I am also happy to report that the management has come through on its promise of reducing debt after the Genetech acquisition. In the last two years the debt has come down to $24 billion from a high of $36 billion in 2009.
ABB Group (NYSE:ABB)
ABB is Swedish-Swiss industrial conglomerate active mainly in the power and automation sector. It is one of the largest engineering companies in the world with over $40 billion in revenue.
ABB's management has been acquiring companies in their core area. Examples are Newave, Baldor electric, and Thomas & Betts. They are also quite profitable with nearly $2.5 billion in FCF for the year 2011. Furthermore, the debt to equity ratio is a very conservative at 0.20 (December 2011). The RoIC has stayed in the 15-32% range since 2006 (compare it to Siemens whose RoIC is 8% in 2011). They also pay a dividend of 4%.
ABB has a fantastic emerging market exposure. In 2008, for the first time the revenue from developing nations exceeded the revenue from developed nations. Furthermore, the continued upgrade of old infrastructure in the developed economies will act as a tailwind for the whole industry. I have added whenever the price has dropped below $15.5.
Tesco Plc (TSCDY.PK)
Tesco is a British grocery retailer with a world number three position in terms of revenue (after Walmart and Carrefour) and second in terms of profitability (after Walmart). It has stores in more than 13 countries around the world and holds nearly 30% of the home market share in UK.
The company has 4.5% dividend yield, which has been growing year after year. In a vote of confidence in the management, Warren Buffett has upped his stake from 3% to 5% of the shares outstanding in January 2012.
Even after setbacks in the home market, which saw a 25% drop in the share price to £2.9 per share, we should not forget that Tesco still has the number one position in the UK. At these prices, there is a very good margin of safety because Tesco holds prime real estate locations in the UK. This real estate is worth around £36 billion (Annual report 2011, page 46). Even after subtracting the net debt of £7 billion, we end up with £29 billion of real estate. With the current market cap at £27 billion, we are essentially getting the business for free.
Applied Materials (NASDAQ:AMAT)
Applied makes equipments which are used in creating chips for the technology industry, including solar and LED TV.
Applied has a quality management. I have discussed their compensation practices before in my contest submission. The management is also quite share holder friendly. The dividend has increased from $0.06 in 2005 to $0.3 in 2011 and now yields nearly 3%.

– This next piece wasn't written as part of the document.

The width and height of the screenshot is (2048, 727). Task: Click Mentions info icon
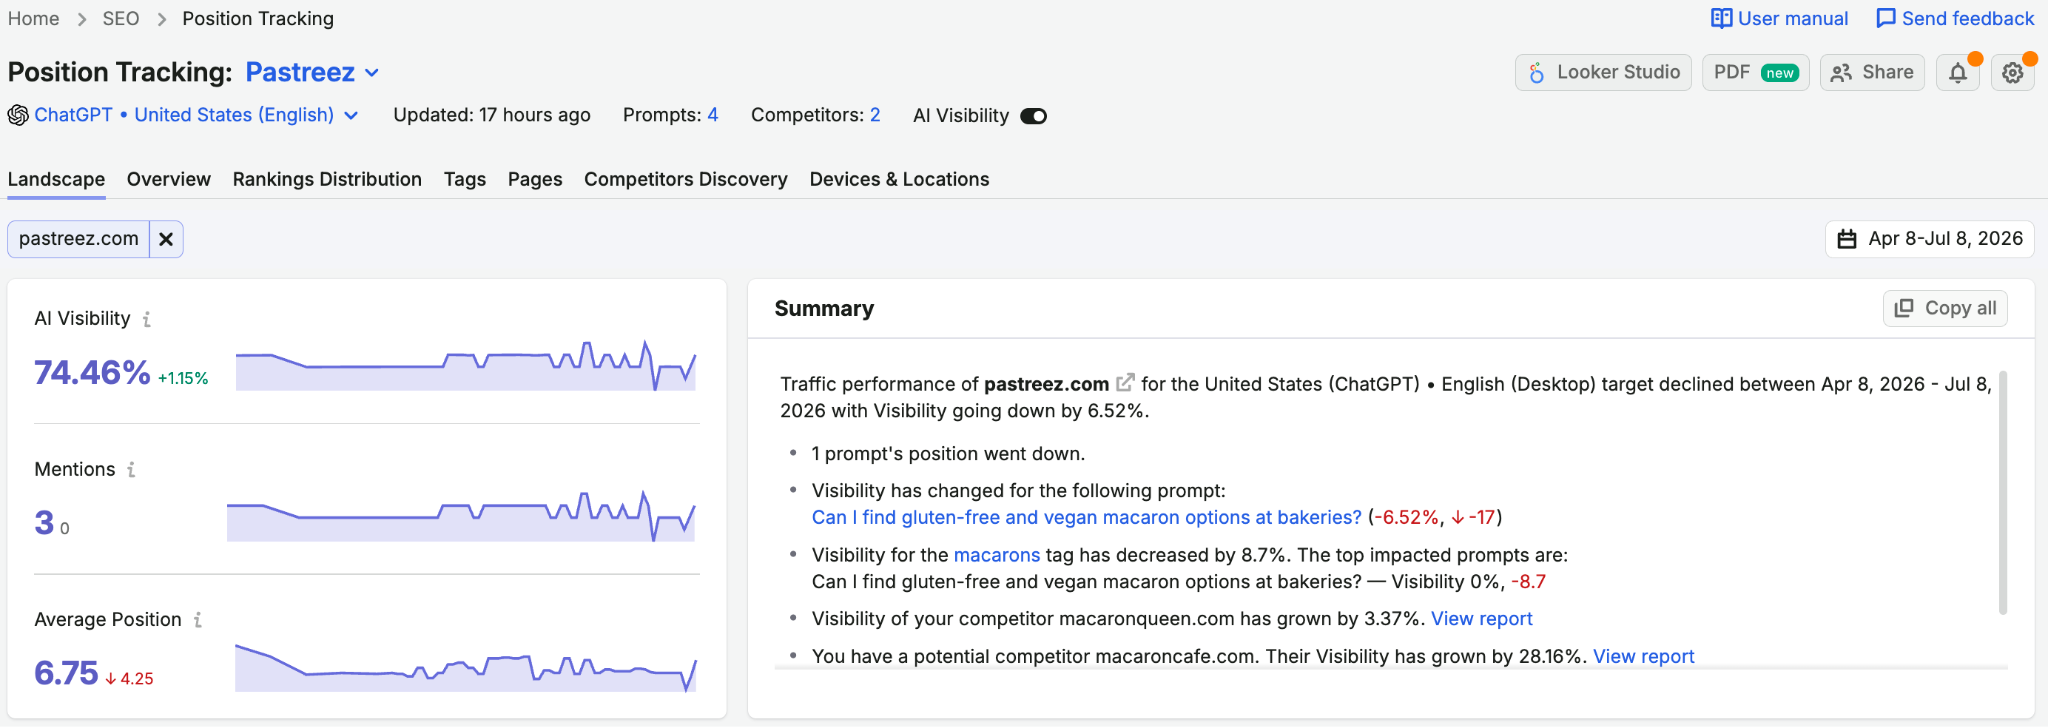[x=131, y=469]
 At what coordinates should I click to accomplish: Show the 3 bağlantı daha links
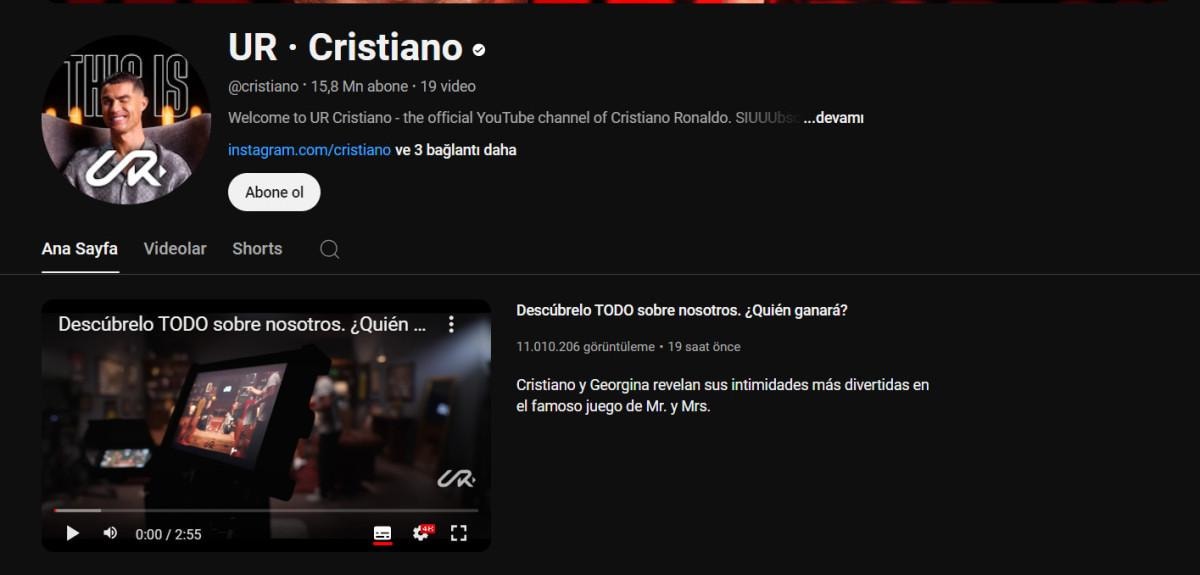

The stock is selling at a cheapish 6x(FCF in 2011) and the management has put aside $3b for stock buybacks. The balance sheet is also quite strong with nearly $6b in cash and $2b in LT debt.
Arcelor Mittal (NYSE:MT)
This holding is the farthest from my core philosophy. It is in a cyclical industry and sells a commodity. Furthermore, it operates in a semi-regulated industry and may not be run solely for the shareholders' benefit. The capital expenditure is also high and hence the free cash flow is hard to predict.
I hold it not because of the business but because of the management. The CEO of ArcelorMittal, Mr. Lakshmi Niwas Mittal, controls nearly 40% of the stake and has built this company from scratch. I continue to believe in him and given that a large part of his fortune is tied to the company, I believe that under his command, the shareholders will not be ignored.
The company has large debt but it is serviceable. The management has affirmed that reducing the debt is its top priority. They have stopped spending cash on the growth of the steel business but have targeted their efforts on the mining segment. This vertical integration will make MT a low-cost producer and will help the shareholders when the economy improves.